The trio – Paul Spires, Steve Owles, Warren Palmer – are perfect for this. This is not a case of actors “doing” football; these are genuine fans. There’s a depth of knowledge to writer/director Colin Chaston’s work you can’t fake. It shows itself in the chants, the references to players and historic events. You might not need to be a fan to know the old chestnut about West Ham winning the World Cup in 1966, but you’d have to be Hammers mad to give much of a hoot about Frank McAvennie‘s goal scoring stats. The way the cast mime shuffling past fellow supporters on their way to the loo or the bar speaks of years spent on the terraces.
In fact, the balance between football and relationships is probably too heavily in favour of the former, considering the play is ostensibly about the latter. There’s more chanting and commentary than is needed to set the scene or drive the subplot of West Ham heading for Premiership glory. A lot of dialogue is, in terms of this play, wasted dissecting on-pitch action. Some work is also needed to synch up the actors’ reactions with the sound effects. Cheering a goal before or after the sound effects kick in spoils the illusion.

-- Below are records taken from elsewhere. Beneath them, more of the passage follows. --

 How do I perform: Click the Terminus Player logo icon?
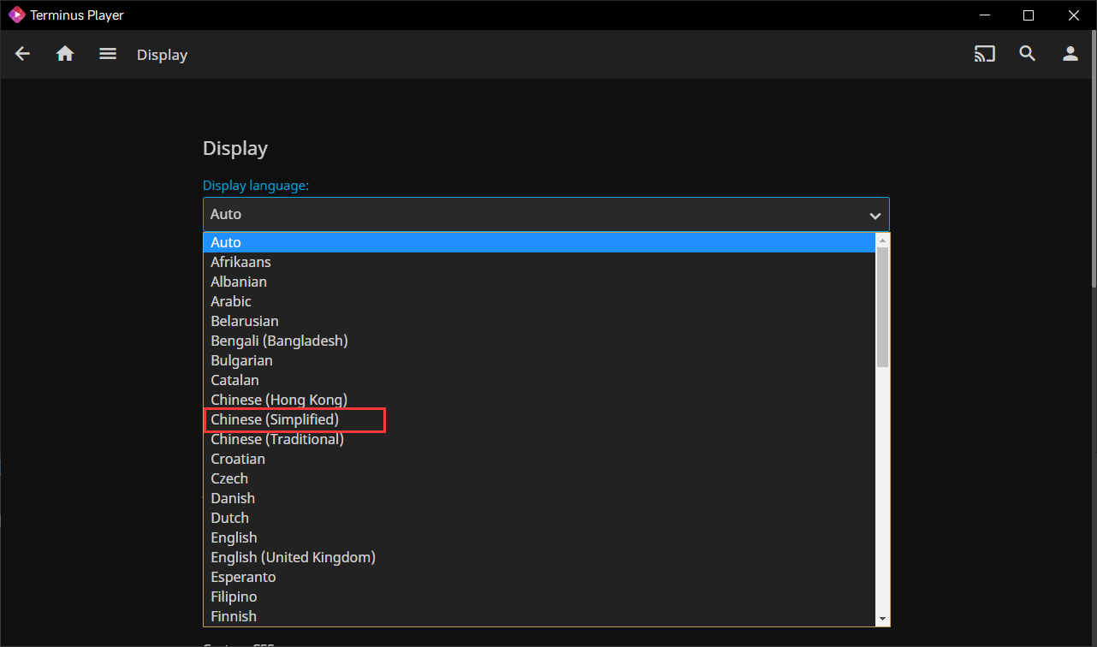coord(16,15)
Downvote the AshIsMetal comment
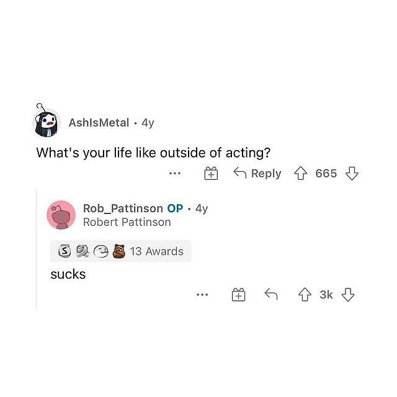The image size is (397, 397). pyautogui.click(x=352, y=174)
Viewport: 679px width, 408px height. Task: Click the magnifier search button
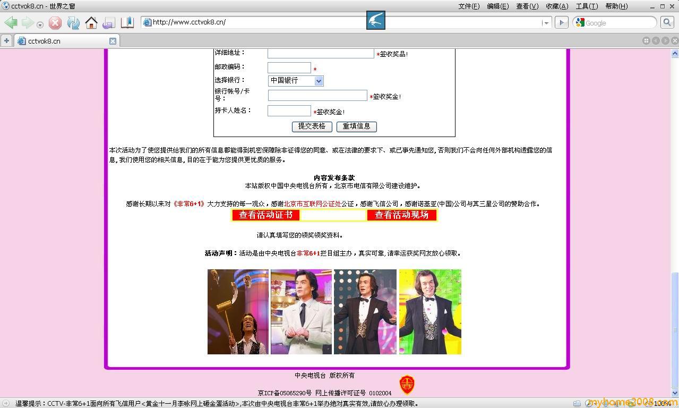click(667, 22)
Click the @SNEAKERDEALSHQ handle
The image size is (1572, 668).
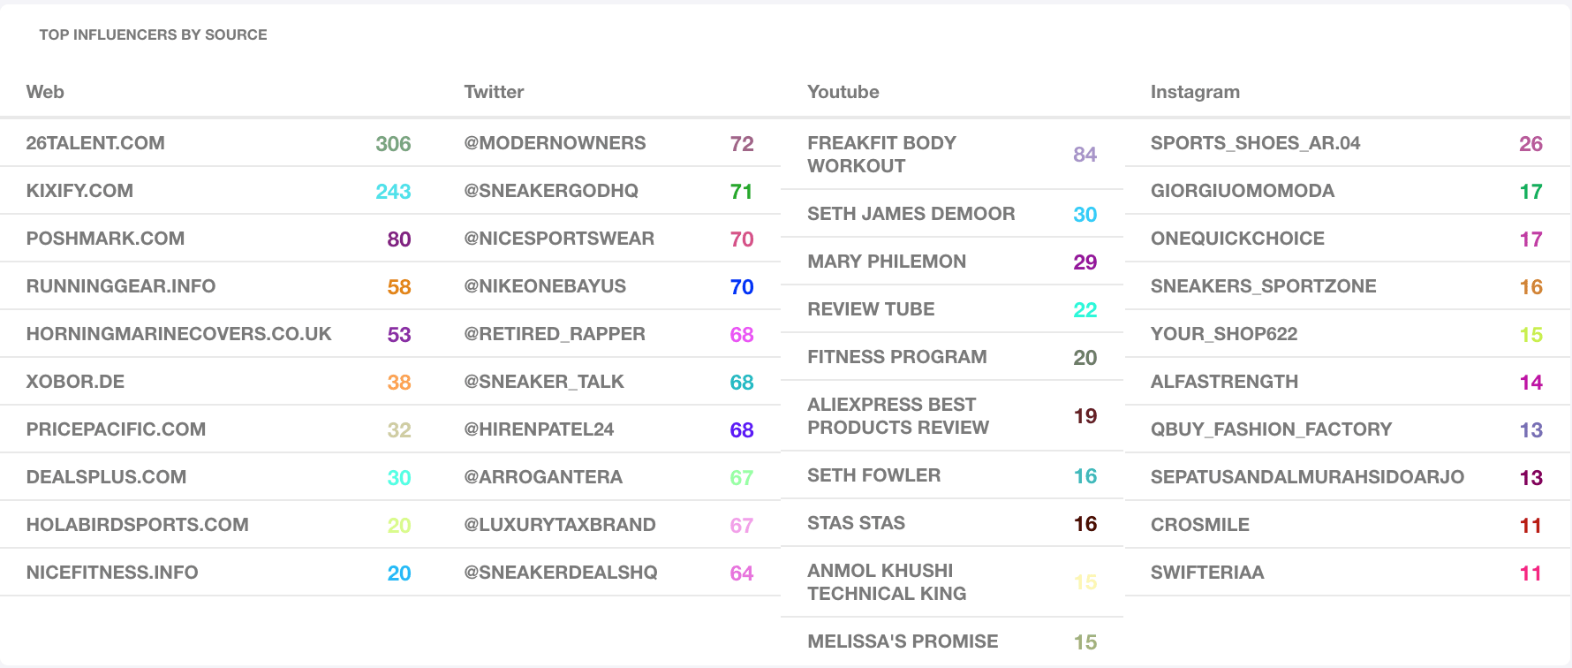pyautogui.click(x=561, y=573)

The tone of the play is not fully set until act two. Until then it could still potentially turn serious and psycho-analytical. But there is a touch of Carry On to the way these two alpha males don’t realise who the woman taking Ash’s seat is, and their eventual reactions are fairly superficially blokey – they don’t want to hang out with a woman at football, they fret about whether she does or doesn’t fancy them. It’s a light-hearted treatment of the topic, but there’s room for more shock, disbelief and threat to register in the eyes of the men. The final act also only resolves things on a superficial level, never really probing the full depths of confusing emotions that Ashleigh’s friends would have. A sub-plot in which one fella appears to be having an affair with another’s wife comes to a satisfying conclusion, however.
Irons is fun and accessible, the kind of play that could tour football clubs and community theatres to sow a few seeds about judgement and prejudice. There’s much more to explore about the relationship football has with gender and sexuality, of course, but this broaches the topic in a manner that could reach out to a casual audience, without getting too heavy.